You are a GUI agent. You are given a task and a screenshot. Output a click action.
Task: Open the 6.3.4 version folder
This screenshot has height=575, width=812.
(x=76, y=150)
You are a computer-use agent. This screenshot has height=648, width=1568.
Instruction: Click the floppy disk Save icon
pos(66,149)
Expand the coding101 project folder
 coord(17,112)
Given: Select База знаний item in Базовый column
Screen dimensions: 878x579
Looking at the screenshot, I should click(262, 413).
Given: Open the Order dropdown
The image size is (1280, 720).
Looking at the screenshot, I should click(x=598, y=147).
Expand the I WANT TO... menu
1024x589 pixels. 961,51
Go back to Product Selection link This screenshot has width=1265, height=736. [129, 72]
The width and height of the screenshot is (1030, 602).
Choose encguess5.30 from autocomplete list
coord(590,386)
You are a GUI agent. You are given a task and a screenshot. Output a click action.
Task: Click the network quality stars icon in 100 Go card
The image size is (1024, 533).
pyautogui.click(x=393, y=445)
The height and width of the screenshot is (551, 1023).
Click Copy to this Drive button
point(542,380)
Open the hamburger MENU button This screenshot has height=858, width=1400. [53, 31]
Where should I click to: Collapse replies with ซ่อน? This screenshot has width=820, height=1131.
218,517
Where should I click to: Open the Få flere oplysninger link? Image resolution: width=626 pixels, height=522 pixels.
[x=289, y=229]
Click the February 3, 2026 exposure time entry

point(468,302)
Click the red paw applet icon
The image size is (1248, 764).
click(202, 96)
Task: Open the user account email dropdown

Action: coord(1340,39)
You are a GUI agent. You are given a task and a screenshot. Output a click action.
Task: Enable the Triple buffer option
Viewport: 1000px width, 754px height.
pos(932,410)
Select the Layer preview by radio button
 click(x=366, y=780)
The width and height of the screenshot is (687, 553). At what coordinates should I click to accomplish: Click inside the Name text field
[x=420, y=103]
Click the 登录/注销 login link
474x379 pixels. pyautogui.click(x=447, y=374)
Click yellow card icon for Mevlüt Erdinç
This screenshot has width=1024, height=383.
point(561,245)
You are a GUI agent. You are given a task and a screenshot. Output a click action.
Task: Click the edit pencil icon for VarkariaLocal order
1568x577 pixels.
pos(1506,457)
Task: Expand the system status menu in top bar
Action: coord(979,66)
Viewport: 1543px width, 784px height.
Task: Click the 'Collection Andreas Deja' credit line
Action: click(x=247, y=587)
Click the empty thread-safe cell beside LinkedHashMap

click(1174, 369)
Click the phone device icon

——————

**Exercise description**
Reproduce, please, the lines of the material from its first line down to the line containing "Given: Open the Order dropdown", keeping both ends and nothing beyond them.

**Result of the task**
You are a GUI agent. You are given a task and a screenshot. Output a click action.
Task: Open the 6.3.4 version folder
This screenshot has height=575, width=812.
(x=76, y=150)
You are a computer-use agent. This screenshot has height=648, width=1568.
Instruction: Click the floppy disk Save icon
pos(66,149)
Expand the coding101 project folder
 coord(17,112)
Given: Select База знаний item in Базовый column
Screen dimensions: 878x579
Looking at the screenshot, I should click(262, 413).
Given: Open the Order dropdown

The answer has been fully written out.